Minister of Foreign Affairs and International Cooperation of Somaliland
- In office 2001–2002
- President: Muhammad Haji Ibrahim Egal
- Preceded by: Mohamoud Salah Nur
- Succeeded by: Mohamed Said Gees

Minister of Justice of Somaliland
- In office 2002–2003
- President: Muhammad Haji Ibrahim Egal

= Abdihamid Garad Jama =

Somali politician

Abdihamid Garad Jama (Cabdihamiid(C/Xamiid) Garaad Jaamac) was a Somali politician who served as the Minister of Foreign Affairs and International Cooperation of Somaliland from 2001 to 2002.

== Biography ==
Abdihamid was originally from the Sool region.

=== Foreign Minister of Somaliland (2001–2002) ===
In 2001, Abdihamid was appointed as Minister of Foreign Affairs and International Cooperation, succeeding Mohamoud Salah Nur (Fagadhe).

In May 2001, President Egal sought to hold Somaliland's constitutional referendum in Las Anod, a potentially disputed area with Puntland, but after the two prominent Dhulbahante traditional leaders, Garad Abdiqani Garad Jama and Garad Saleban Garad Mohamed, phoned Egal to request cancellation, Foreign Minister Abdihamid—who had been transporting the ballot boxes to Las Anod—was recalled and the vote there was halted.

In October 2001, Abdihamid headed a Somaliland delegation to Djibouti for talks on reopening the border and strengthening bilateral relations.

=== Justice Minister of Somaliland (2002–2003) ===
In March 2002, President Egal carried out another cabinet reshuffle less than a month after the previous one. In this reshuffle, former Foreign Minister Abdihamid was appointed Minister of Justice, and Mohamed Said Gees became the new Foreign Minister.

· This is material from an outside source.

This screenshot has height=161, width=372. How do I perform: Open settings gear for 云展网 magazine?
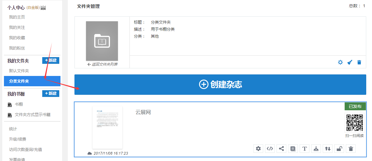tap(258, 149)
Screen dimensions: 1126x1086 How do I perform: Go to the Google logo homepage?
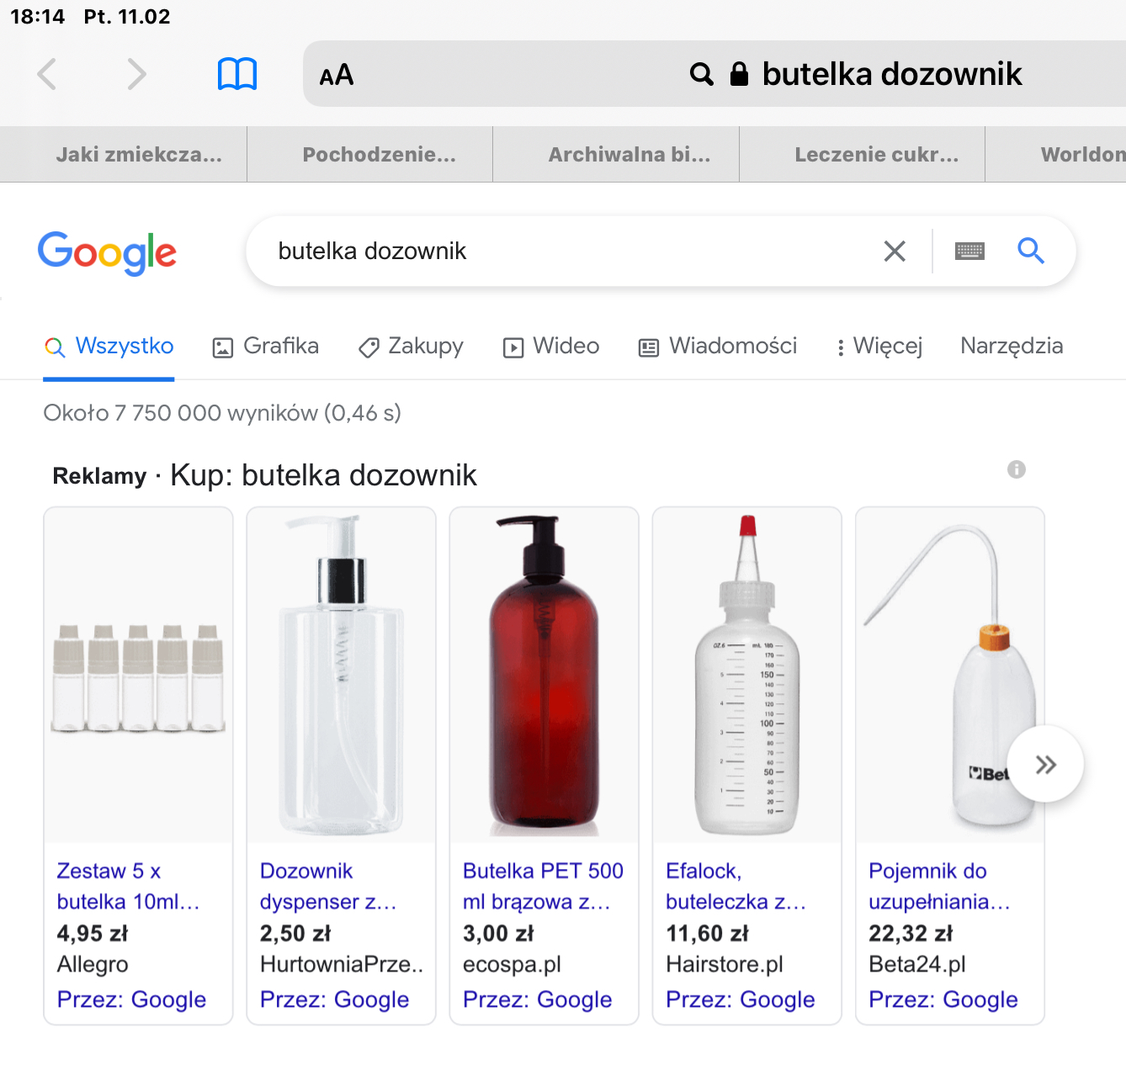(107, 252)
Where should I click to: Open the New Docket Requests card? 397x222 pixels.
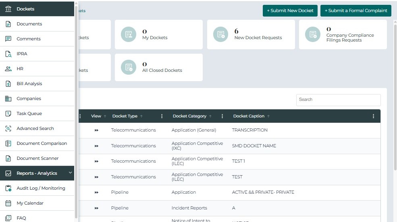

On 3 May 2002, following the death of President Egal, Vice President Kahin became acting president. Kahin was formally elected president in the April 2003 presidential election. In July 2003, President Kahin carried out a cabinet reshuffle, and Ahmed Hassan Ali Libaax was appointed Minister of Justice. The new Minister of Justice who succeeded Abdihamid was a younger politician from the same region as him.

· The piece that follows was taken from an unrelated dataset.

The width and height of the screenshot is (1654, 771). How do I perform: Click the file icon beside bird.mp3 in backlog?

=== Interior Minister of Puntland (2008–2009) ===
In July 2008, Puntland President Mohamud Muse Hersi appointed Abdihamid as Puntland's Minister of Interior.

In December 2008, following a cabinet-level meeting in Puntland's capital, Garowe, Abdihamid stated that the government delegation's recent visit to Ethiopia had been successful.

In January 2009, newly elected Puntland President Abdirahman Farole appointed his former presidential rival Abdullahi Ahmed Jama as the new Minister of Interior. Abdihamid, who had served in the position under the previous administration, was reportedly in Djibouti and did not attend the handover ceremony; instead, the Deputy Minister of Interior represented the ministry.